We begin to glimpse what the concept of zoopolitics means in Derrida, namely the place of an analysis and an interpretation of our political modernity in its links with the animality of the human and that of the animal, or more precisely still in its links with the proper of the human [le propre de l’homme] as it thinks of itself as a political and rational animal, in opposition to the animal that would be neither political nor rational. It must, however, be noted right away that despite what might be called the animalistic tropism of Derridean deconstruction, it does not include a thesis maintaining the continuity between human and animal. If it is unquestionable that deconstruction refrains from making animality play a secondary or peripheral role in reflection on the political, and if it is also true that animality is in no way, with Derrida, the pretext for an inquiry concerning what distinguishes, in actually quite a traditional way, human from animal, then animality can no longer be for him the concept that it has always been, at heart, beckoning toward the establishment and institution of a border between the two, but rather one that comes to blur, to rework and accordingly to complexify the limits between them.
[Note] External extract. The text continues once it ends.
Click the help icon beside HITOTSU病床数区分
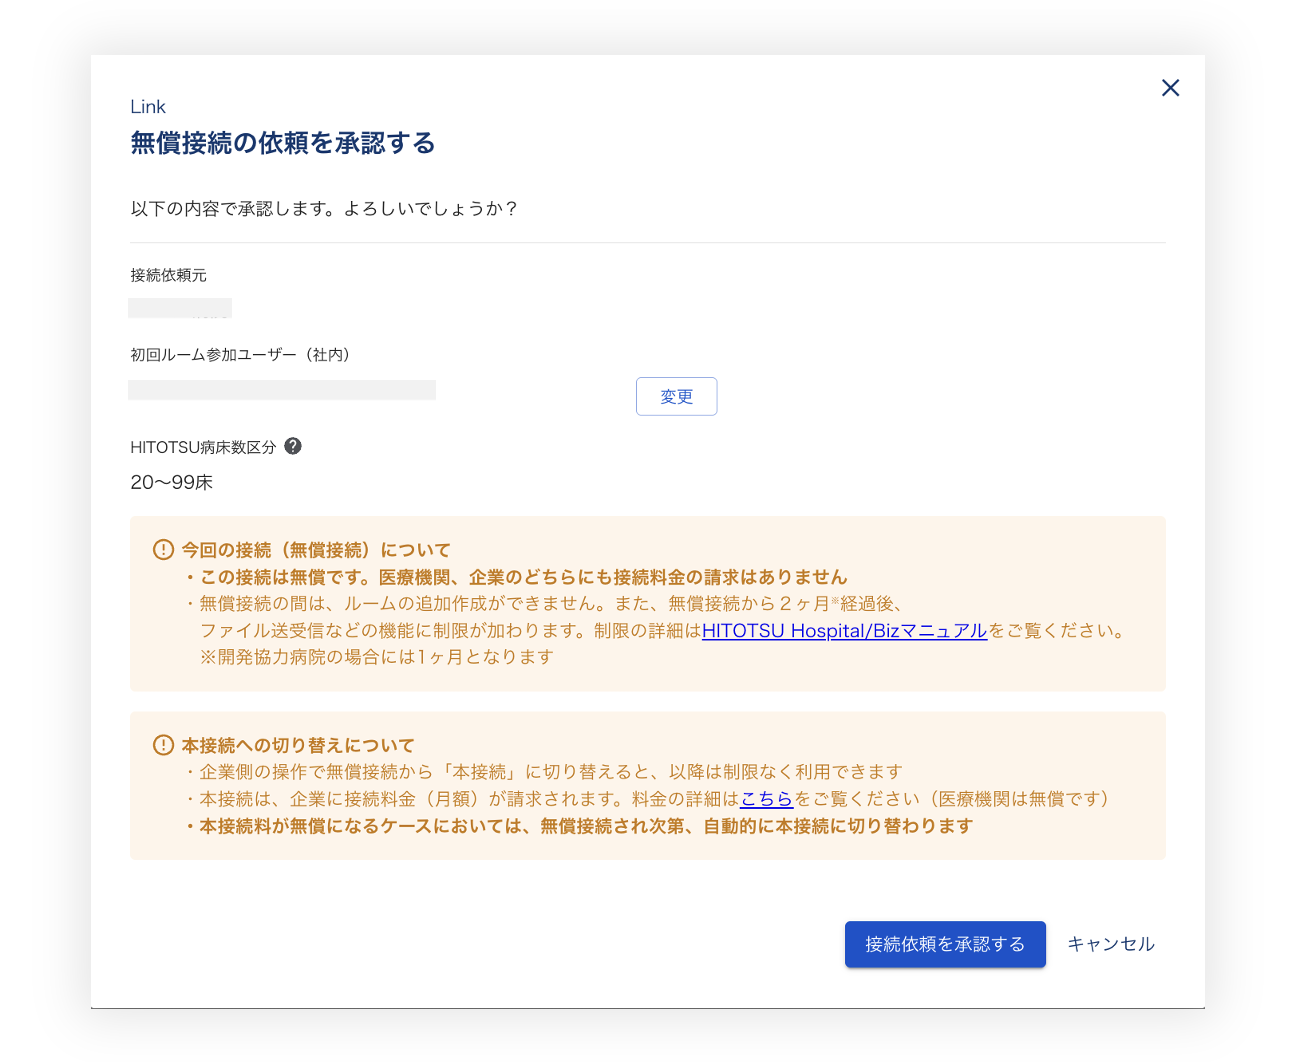click(x=293, y=446)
Thus nothing would be more mistaken than to think that the pharmacological blurring of borders would lead to an indistinction between the different forms of manifestation of animality as they are embodied in human and beast. Deconstruction is in no way a naturalism that would establish a zone of continuity between all living beings, precisely because it makes animality a problematic concept that aims to deepen and multiply as much as possible the borders between human and animal, by carrying this gesture rightly to its ultimate consequences. It rests on the radical refusal of a single indivisible limit between the human and the animal according to the Western metaphysical tradition that has sanctioned it. Derrida calls into question the existence of a single limit between the human and the animal to show that there are many that do not necessarily pass through the humanity-animality distinction. The belief that there could be a single and indivisible limit between human and nonhuman living beings is the most violent prejudice in the field of animal philosophy. All animal life is the outcome of a multitude of differences that are in no way reducible to a homogenous category that would include a certain number of characteristics shared by all animals, or that they would otherwise lack; this violent reduction of forms of animal life to the category of animal is a [End Page 115] metaphysical illusion that aims only to institute the caesura between the two living beings. Might we go so far as to say that the belief in this limit is precisely what is at the origin of the concepts of human and animal? That every idea of a limit creates a dualism between two realities thought of as totally opposed? That the limit is the institution par excellence of violence?

The refusal of all metaphysical dualism leads Derrida to elaborate a set of concepts aiming to emphasize the radical difference, the abyss that opens between living beings, without settling there comfortably but by making sure to disarticulate the play of differences, to desediment it, to dismantle it so as to understand what it hides and represses. Unquestionably, in this large-scale philosophical operation there is a total upheaval of perspective that radically transforms the question of nonhuman life as it has been thought in the humanist tradition but also the anti-humanist—a conceptual revolution that finds its ultimate clarification in the concept of “différance,” which structures deconstruction and which gives it its primary meaning in close relation with the problem of animality, as Derrida writes:

What is universalizable about differance with regard to differences is that it allows one to think the process of differentiation beyond every kind of limit: whether it is a matter of cultural, national, linguistic, or even human limits. There is differance (with an “a”) as...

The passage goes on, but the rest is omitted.